Mas ¿en qué había acertado Mao? También había errado mucho. El líder de la primera dinastía comunista no siempre consideró y trató a su tiempo como debía. Él encabezaba la marcha cuando se liberó el país, aquella primera y larga marcha a través de las montañas que se vio sustituida después por otra marcha muy larga, tan larga y trabajosa como la primera como mínimo: el camino para salir del feudalismo y entrar en una sociedad industrial y una sociedad campesina colectivizada donde hasta el más pobre de los pobres tuviese derecho a unos pantalones, una camisa, un par de zapatos y, por supuesto, a ser respetado y valorado como ser humano. El sueño de la libertad, el verdadero contenido espiritual de la lucha por la liberación, aseguró Yan Ba, consistía en el derecho a que incluso el campesino más pobre pudiese soñar sus propios sueños de un futuro mejor sin correr el riesgo de que un odioso latifundista le cortase la cabeza. Ellos, los latifundistas, serían ahora decapitados; ahora sería su sangre y no la de los pobres campesinos la que regara la tierra.
Pero Mao se equivocó al decir que China sería capaz de dar un gran salto económico en pocos años. Sostenía que las industrias del metal estarían tan cerca unas de otras que las humaredas de sus chimeneas se fundirían unas con otras. El gran salto que llevaría a China al presente y al futuro fue un error de proporciones descomunales. Así, en lugar de trabajar en las grandes industrias, la gente fundía viejas cacerolas y tenedores en primitivos hornos situados en la parte trasera de sus casas.

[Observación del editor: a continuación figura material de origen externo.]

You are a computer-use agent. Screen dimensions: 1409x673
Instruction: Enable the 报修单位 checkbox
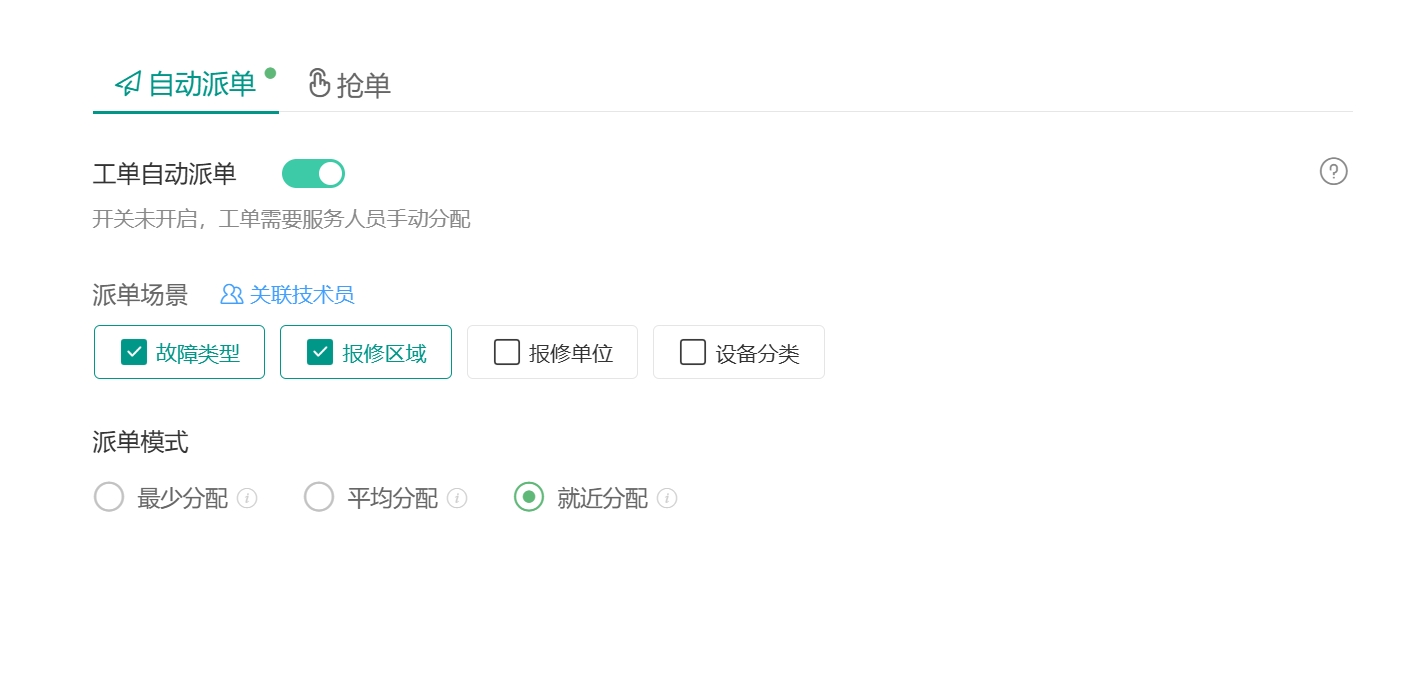507,352
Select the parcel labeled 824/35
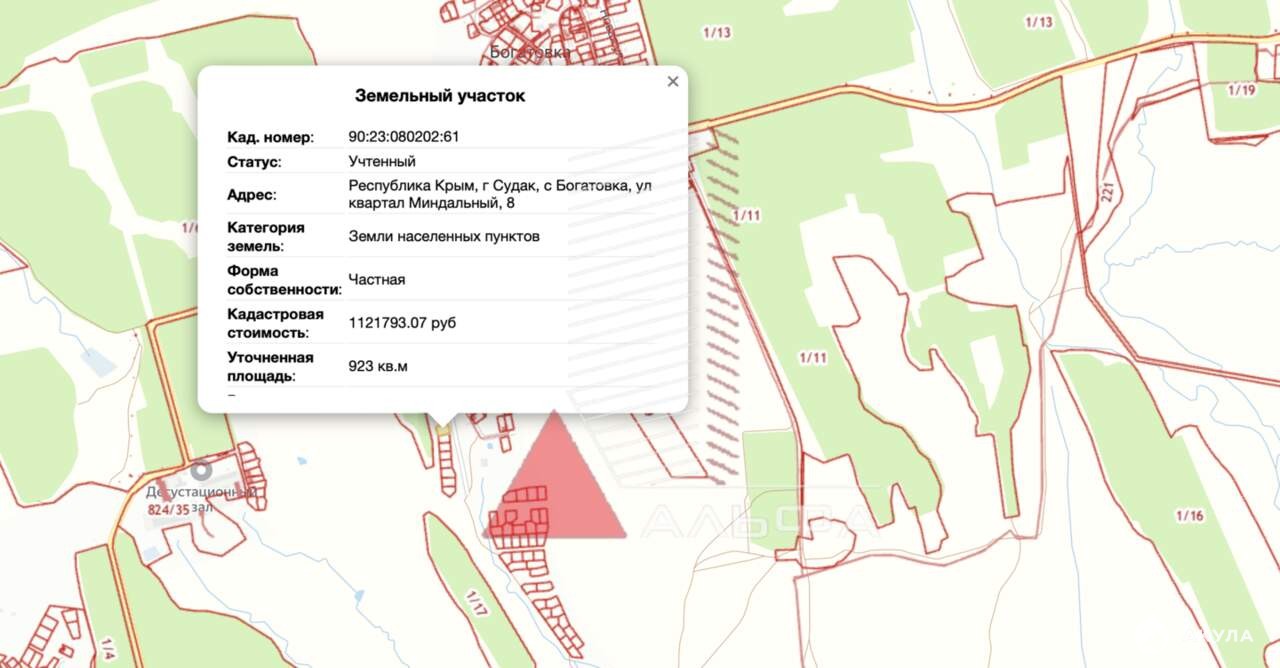Image resolution: width=1280 pixels, height=668 pixels. 167,509
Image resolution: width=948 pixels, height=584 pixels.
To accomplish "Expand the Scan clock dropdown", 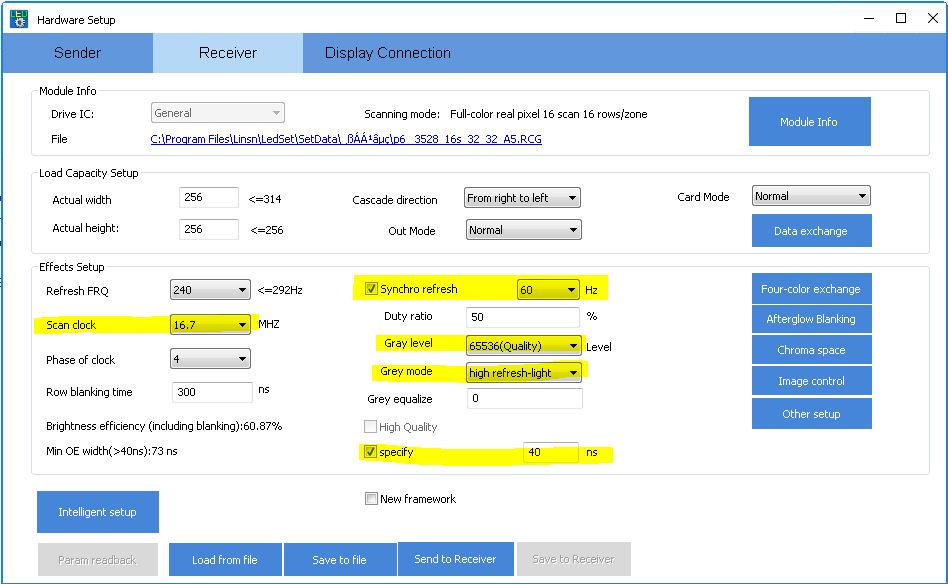I will coord(209,325).
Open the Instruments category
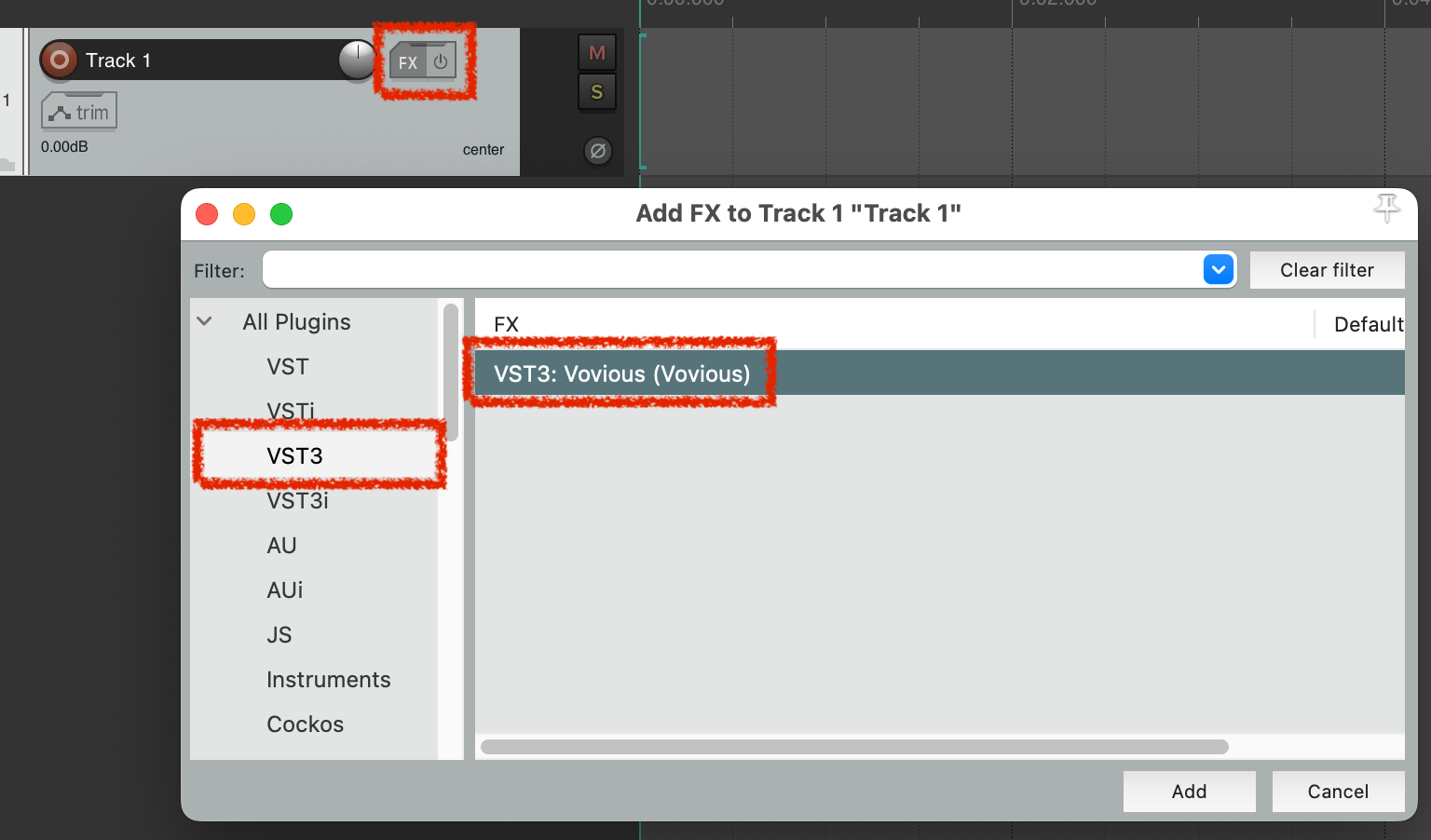This screenshot has width=1431, height=840. tap(328, 680)
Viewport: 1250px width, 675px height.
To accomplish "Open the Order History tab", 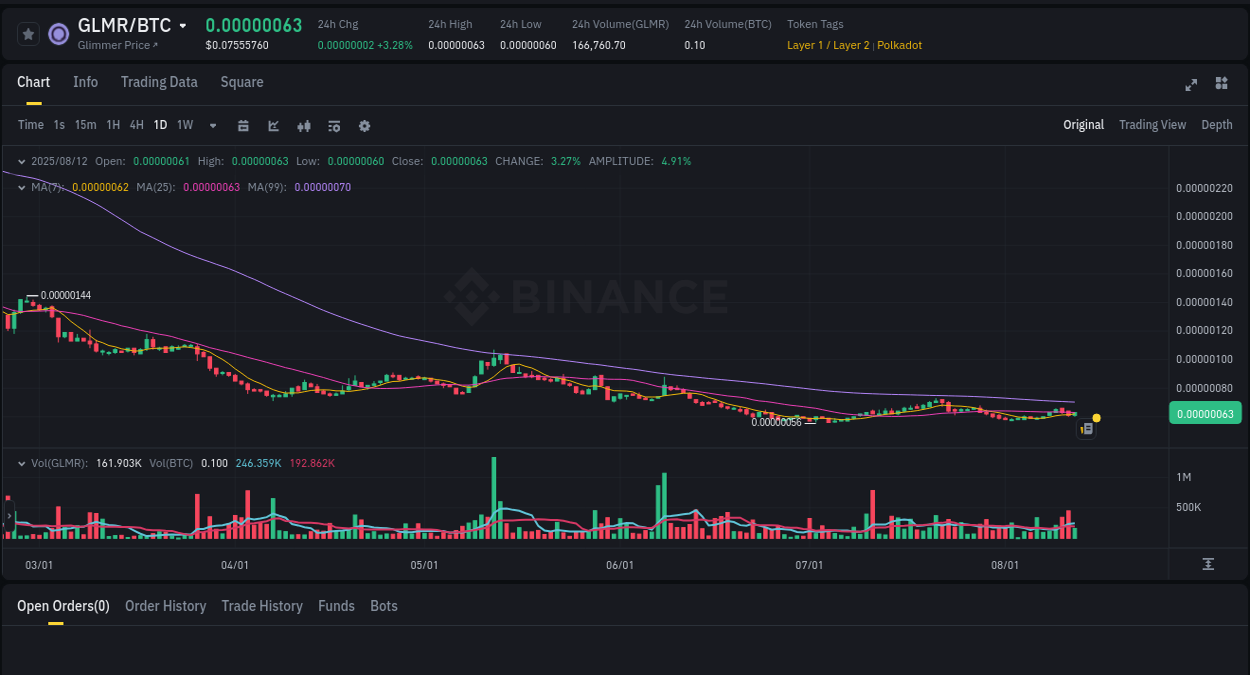I will 165,606.

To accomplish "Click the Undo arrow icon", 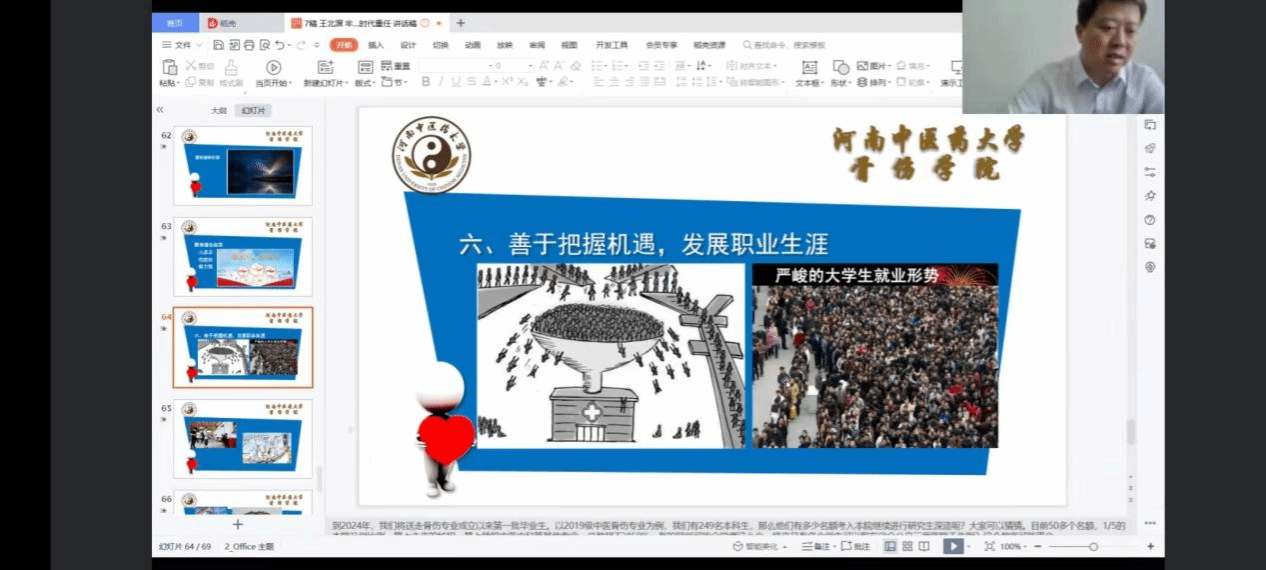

El gran salto no se produjo, cayó el listón, porque se había colocado demasiado alto. Nadie podía negar ya, por más que los historiadores chinos debiesen aplicar mesura a la hora de tratar ese periodo, que millones de personas murieron de hambre. Fue un periodo en que la dinastía de Mao empezó a asemejarse, durante unos años, a las viejas dinastías imperiales. Mao se encerró en sus dependencias de la Ciudad Prohibida, jamás aceptó el fracaso del gran salto, nadie podía hablar de ello. Sin embargo, nadie sabía tampoco qué pensaba el propio Mao. En los escritos del Gran Timonel había siempre un tema que brillaba por su ausencia, él escondía sus más hondos pensamientos, nadie sabe si Mao se despertaba a las cuatro de la madrugada, a la hora más solitaria, preguntándose por el desastre que había ocasionado. Durante esa hora de vigilia, ¿vería las sombras de aquellos que morían de hambre sacrificados en el altar de un sueño imposible, el sueño del gran salto?